I read somewhere that Prince coined the song’s title after an energetic concert performance caused black hair dye to run down his face. Morris Hayes says the phrase came from Prince’s James Brown impersonation. Both stories could be true. Whatever the origin, the sweat Prince is working up isn’t caused by physical exertion. He glides over the track with an effortless cool that is amplified in the accompanying video. Here, dancer Celestina brings the heat while a reserved Prince oozes sex and humour with minimal movement (a role-reversal of the Kiss video where Wendy is the steady counterpoint to Prince’s unpredictable cavorting). This simultaneous building up and cooling off of steam powers the groove like a piston engine, making Black Sweat one of the most potent dance machines he ever assembled.

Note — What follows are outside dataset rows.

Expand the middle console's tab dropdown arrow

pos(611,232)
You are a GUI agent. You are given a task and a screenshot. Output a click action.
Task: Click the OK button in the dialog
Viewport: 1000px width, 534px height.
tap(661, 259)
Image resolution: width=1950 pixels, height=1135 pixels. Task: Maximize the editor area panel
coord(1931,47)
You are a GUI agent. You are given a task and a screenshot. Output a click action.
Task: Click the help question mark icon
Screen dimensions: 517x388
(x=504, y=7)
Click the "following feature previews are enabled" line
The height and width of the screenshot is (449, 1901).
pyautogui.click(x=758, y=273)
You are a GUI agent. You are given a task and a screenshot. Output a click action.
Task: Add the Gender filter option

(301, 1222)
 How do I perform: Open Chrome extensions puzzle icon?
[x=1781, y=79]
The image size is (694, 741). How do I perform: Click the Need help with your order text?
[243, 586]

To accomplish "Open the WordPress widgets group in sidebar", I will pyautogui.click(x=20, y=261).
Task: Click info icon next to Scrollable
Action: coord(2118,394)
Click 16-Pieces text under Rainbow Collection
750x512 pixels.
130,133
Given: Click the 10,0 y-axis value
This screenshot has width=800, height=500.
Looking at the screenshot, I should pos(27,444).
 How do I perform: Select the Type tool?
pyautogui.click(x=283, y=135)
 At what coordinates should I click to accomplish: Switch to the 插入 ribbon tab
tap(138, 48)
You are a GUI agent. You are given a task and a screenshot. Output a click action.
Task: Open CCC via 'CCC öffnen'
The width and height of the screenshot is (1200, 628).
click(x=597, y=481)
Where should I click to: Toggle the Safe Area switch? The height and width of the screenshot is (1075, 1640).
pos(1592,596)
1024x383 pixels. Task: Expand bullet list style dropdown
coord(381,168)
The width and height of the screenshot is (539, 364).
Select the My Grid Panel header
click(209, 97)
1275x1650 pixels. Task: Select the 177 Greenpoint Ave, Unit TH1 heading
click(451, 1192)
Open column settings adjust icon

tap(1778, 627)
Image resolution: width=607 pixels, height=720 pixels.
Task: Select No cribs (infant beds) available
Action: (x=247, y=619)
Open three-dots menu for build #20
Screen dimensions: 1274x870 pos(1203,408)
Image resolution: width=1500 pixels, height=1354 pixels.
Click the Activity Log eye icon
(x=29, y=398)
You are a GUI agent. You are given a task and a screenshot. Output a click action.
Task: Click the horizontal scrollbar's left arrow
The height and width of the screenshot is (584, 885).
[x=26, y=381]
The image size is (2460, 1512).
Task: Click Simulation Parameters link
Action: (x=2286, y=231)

For me, Black Sweat is the greatest song Prince recorded after his Sign o’ the Times creative peak. Others have called it the worst track on 3121. This gulf in appreciation previously confounded me but after reading Susan Rogers’ This is What it Sounds Like I now have a better understanding why. Black Sweat ticks all the boxes of my sweet spot in music – staccato and abstract with a below-the-neck emphasis on the groove. If you like your music cerebral and lyrically meaningful Black Sweat will do nothing for you. But if, like me, you prefer your music to one-inch-punch you repeatedly in the loins with a velvet-clad fist, this is your jam.